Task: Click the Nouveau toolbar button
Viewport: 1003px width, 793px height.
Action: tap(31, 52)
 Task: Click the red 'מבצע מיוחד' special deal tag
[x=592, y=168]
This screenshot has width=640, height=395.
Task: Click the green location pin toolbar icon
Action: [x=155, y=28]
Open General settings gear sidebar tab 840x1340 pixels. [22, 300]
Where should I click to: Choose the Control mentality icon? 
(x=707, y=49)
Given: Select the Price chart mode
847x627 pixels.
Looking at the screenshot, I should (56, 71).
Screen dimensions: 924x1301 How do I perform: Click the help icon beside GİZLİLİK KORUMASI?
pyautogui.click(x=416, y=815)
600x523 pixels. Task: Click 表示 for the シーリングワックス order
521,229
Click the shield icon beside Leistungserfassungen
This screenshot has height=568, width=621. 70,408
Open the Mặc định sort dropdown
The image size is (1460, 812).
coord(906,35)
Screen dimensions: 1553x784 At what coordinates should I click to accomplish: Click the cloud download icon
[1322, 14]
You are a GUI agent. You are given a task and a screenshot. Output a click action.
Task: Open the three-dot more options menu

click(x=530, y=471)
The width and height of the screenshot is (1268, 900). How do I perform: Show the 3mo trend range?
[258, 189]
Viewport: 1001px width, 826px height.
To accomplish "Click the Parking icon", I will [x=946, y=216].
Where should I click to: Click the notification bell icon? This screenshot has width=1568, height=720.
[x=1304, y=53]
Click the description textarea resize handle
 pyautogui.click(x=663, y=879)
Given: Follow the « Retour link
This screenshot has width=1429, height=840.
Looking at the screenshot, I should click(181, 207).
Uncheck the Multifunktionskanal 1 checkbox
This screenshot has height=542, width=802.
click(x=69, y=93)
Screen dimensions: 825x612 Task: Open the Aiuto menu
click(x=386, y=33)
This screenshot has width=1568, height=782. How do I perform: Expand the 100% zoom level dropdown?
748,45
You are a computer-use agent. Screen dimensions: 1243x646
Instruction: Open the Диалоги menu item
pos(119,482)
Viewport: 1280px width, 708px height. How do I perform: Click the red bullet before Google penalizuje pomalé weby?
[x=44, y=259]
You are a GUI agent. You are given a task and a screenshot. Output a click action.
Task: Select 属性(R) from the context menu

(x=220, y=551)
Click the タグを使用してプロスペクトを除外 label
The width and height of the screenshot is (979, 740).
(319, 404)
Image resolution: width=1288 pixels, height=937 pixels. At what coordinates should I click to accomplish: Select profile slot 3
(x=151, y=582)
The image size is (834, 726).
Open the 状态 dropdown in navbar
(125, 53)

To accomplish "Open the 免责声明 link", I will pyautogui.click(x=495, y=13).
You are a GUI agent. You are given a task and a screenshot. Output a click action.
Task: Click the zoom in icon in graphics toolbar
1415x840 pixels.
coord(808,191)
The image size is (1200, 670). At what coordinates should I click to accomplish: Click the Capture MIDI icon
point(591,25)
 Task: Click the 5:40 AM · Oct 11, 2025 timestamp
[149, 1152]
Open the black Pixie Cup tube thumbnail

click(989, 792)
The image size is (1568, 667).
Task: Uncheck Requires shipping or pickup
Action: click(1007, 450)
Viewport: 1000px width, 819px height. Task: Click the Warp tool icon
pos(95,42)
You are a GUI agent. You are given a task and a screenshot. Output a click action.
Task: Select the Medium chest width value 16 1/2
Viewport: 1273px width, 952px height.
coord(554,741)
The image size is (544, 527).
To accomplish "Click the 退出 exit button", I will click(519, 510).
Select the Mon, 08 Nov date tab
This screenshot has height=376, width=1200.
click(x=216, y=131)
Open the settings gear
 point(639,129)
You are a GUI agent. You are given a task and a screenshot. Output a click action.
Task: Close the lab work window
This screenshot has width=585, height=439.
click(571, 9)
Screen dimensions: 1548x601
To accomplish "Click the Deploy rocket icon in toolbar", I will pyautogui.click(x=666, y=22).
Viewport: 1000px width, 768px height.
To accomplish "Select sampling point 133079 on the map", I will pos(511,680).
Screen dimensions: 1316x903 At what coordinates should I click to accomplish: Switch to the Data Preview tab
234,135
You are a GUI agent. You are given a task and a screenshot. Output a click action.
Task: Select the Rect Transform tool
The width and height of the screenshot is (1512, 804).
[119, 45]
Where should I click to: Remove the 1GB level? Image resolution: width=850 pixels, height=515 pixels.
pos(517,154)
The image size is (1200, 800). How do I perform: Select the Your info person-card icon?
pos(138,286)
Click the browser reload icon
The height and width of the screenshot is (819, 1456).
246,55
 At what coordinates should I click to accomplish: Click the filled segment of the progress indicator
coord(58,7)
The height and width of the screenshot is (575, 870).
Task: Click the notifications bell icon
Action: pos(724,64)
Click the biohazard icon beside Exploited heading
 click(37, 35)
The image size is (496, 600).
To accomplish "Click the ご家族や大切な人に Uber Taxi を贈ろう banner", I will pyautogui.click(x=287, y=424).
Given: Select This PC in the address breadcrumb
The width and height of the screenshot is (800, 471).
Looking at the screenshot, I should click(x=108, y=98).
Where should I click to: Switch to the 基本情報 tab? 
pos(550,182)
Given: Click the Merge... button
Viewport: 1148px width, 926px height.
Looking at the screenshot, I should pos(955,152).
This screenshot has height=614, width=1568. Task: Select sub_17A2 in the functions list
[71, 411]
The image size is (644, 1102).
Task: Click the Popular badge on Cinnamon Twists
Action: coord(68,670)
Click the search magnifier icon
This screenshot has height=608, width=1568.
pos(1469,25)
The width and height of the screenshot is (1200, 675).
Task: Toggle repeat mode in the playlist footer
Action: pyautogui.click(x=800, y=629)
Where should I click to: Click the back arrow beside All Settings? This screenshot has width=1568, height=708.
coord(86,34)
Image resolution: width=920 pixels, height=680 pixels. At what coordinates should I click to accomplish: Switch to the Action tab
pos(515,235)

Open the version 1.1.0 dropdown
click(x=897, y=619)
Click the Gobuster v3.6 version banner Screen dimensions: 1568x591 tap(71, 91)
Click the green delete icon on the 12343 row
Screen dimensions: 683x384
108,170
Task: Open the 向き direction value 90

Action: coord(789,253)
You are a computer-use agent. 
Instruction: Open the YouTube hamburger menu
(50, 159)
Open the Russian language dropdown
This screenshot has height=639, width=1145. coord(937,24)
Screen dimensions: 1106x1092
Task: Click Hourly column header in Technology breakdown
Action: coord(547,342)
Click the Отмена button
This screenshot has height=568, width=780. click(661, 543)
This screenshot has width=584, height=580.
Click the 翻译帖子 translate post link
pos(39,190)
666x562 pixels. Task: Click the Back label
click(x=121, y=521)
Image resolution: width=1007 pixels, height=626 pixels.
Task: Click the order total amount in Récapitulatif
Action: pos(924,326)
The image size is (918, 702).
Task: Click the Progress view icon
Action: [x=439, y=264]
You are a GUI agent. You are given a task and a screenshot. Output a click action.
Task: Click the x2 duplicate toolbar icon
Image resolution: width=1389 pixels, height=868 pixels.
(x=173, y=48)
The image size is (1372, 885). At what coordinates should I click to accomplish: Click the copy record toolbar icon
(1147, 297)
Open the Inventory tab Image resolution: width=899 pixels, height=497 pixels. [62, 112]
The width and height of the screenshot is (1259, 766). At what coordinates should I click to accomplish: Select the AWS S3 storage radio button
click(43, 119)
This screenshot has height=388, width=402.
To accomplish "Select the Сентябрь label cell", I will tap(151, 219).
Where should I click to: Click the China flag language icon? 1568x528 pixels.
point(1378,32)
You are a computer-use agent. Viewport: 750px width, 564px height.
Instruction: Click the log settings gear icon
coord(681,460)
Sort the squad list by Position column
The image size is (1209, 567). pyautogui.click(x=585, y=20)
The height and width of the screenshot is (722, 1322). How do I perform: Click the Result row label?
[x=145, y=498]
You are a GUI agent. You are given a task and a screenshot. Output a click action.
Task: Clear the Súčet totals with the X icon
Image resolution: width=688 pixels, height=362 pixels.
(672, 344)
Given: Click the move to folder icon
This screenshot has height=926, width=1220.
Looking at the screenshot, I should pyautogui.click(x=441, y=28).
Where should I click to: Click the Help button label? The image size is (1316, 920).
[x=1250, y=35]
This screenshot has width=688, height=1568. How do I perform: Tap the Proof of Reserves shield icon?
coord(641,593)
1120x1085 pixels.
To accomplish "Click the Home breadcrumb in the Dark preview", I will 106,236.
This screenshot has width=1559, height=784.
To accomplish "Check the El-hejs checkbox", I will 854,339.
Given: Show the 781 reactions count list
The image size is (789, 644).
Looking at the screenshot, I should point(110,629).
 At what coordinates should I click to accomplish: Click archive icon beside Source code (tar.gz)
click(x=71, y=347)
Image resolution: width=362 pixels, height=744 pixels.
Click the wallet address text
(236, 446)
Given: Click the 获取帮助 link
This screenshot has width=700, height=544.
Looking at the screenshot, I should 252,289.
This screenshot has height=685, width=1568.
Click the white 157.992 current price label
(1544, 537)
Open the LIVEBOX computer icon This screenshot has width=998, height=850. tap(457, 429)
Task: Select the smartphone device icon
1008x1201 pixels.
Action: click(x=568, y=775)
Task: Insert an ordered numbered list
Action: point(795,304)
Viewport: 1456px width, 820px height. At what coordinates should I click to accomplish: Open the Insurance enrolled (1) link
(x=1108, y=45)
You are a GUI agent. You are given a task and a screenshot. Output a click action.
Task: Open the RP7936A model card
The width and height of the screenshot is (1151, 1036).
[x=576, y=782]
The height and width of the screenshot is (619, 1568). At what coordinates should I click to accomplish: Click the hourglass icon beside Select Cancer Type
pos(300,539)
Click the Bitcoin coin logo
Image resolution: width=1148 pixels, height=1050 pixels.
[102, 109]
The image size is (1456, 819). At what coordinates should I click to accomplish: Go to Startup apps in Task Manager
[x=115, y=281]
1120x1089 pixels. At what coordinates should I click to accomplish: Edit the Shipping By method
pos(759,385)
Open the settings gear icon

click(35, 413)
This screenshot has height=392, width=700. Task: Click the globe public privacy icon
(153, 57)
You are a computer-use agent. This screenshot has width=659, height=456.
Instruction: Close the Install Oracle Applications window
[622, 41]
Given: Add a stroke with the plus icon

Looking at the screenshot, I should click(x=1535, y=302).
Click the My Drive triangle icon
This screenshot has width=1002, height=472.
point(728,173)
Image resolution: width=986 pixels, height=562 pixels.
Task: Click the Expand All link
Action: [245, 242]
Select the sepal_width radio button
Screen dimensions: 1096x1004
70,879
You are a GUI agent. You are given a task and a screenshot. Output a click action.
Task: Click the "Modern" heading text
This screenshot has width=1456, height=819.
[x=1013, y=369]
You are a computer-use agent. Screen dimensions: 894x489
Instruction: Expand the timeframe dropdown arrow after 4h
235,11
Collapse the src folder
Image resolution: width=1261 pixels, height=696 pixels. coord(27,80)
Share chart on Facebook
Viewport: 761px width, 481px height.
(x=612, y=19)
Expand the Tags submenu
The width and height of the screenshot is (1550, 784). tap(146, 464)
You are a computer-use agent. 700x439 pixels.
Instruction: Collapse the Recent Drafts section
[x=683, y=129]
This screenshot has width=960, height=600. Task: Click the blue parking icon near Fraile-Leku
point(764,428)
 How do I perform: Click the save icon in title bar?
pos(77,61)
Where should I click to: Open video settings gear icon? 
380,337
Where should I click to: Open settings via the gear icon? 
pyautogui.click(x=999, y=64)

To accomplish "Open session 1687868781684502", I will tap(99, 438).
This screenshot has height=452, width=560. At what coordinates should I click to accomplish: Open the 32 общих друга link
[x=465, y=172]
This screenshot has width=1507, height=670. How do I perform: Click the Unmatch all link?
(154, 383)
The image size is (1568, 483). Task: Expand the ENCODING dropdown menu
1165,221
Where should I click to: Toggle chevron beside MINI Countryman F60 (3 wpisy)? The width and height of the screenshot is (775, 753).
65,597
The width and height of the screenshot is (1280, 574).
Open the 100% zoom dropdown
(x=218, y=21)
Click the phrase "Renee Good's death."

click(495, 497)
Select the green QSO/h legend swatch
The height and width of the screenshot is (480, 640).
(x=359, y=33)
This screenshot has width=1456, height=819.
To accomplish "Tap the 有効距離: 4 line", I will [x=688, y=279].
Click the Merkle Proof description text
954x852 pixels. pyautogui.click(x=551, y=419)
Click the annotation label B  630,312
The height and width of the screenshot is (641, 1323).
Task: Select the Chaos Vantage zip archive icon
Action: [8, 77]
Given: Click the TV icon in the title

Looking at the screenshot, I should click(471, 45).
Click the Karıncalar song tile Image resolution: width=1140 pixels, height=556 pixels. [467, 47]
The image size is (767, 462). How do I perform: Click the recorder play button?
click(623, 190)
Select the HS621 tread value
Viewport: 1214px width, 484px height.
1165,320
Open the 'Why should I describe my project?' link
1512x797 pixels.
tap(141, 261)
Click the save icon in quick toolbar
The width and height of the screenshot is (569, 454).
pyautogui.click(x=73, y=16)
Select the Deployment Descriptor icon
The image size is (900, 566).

WORK ITEM – Write the number of lines in the data above that contain "will", adding no other words.

RESPONSE AREA – 11